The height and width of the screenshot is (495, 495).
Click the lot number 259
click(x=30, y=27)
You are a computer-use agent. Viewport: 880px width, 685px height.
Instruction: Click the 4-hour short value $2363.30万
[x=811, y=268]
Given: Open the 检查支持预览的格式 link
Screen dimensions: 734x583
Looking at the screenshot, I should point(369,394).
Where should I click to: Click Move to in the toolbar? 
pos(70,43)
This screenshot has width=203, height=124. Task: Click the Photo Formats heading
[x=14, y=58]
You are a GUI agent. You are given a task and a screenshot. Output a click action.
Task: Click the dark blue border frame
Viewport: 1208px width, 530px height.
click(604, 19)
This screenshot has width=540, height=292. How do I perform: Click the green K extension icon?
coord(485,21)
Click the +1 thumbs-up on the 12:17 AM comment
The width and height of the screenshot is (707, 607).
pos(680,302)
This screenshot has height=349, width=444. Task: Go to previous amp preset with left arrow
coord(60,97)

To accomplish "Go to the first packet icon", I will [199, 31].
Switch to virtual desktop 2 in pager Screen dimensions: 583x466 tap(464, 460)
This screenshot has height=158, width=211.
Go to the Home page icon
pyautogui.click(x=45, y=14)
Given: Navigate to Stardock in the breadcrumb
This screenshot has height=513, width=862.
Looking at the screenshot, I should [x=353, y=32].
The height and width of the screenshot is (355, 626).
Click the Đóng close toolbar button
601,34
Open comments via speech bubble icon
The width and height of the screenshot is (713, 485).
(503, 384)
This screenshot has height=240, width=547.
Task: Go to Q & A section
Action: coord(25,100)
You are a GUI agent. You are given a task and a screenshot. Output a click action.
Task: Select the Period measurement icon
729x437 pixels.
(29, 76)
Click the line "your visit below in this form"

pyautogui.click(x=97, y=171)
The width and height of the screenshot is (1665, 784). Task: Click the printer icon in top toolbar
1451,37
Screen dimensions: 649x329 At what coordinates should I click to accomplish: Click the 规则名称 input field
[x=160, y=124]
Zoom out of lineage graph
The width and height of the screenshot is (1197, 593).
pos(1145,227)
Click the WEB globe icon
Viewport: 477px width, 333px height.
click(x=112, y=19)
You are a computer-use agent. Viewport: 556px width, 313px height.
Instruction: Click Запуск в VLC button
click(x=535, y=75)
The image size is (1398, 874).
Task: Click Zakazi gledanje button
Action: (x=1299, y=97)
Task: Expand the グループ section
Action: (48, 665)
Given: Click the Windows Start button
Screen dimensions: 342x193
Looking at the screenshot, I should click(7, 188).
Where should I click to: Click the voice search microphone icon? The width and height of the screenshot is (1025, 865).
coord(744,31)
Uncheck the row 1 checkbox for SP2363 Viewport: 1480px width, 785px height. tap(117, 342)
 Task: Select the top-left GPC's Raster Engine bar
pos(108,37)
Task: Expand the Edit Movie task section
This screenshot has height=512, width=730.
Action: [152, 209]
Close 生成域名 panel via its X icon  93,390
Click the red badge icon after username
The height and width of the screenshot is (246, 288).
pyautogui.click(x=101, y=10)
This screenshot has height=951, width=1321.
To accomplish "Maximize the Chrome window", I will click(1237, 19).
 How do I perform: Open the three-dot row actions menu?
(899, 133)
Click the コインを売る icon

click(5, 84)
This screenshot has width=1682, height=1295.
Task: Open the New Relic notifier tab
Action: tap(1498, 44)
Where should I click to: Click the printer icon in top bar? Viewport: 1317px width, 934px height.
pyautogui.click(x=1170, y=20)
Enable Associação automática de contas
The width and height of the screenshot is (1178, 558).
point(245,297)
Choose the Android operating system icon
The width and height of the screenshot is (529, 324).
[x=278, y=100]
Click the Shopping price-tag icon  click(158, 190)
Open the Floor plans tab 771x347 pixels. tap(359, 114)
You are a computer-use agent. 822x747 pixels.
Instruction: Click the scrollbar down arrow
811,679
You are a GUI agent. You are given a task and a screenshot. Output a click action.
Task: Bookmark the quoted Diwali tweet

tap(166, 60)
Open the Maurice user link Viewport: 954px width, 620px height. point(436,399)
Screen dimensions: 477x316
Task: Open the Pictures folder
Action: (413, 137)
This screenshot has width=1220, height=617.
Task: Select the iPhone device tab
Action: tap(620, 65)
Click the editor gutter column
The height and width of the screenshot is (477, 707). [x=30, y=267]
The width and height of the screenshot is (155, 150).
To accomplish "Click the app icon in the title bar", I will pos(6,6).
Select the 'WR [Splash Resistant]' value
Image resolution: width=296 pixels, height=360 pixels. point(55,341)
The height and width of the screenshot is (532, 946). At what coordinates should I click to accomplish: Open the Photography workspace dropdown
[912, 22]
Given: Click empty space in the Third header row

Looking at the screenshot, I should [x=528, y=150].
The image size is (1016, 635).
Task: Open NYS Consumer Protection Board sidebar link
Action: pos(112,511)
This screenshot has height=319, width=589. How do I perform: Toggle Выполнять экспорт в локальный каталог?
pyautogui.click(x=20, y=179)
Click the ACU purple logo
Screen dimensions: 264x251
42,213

— Activity —
Each line carrying the string "computer" should be copied out from the entries.

— Response below —
You are a computer-use agent. Viewport: 880px width, 685px height.
You are a computer-use agent. Viewport: 556px width, 313px height.
You are a computer-use agent. 822x747 pixels.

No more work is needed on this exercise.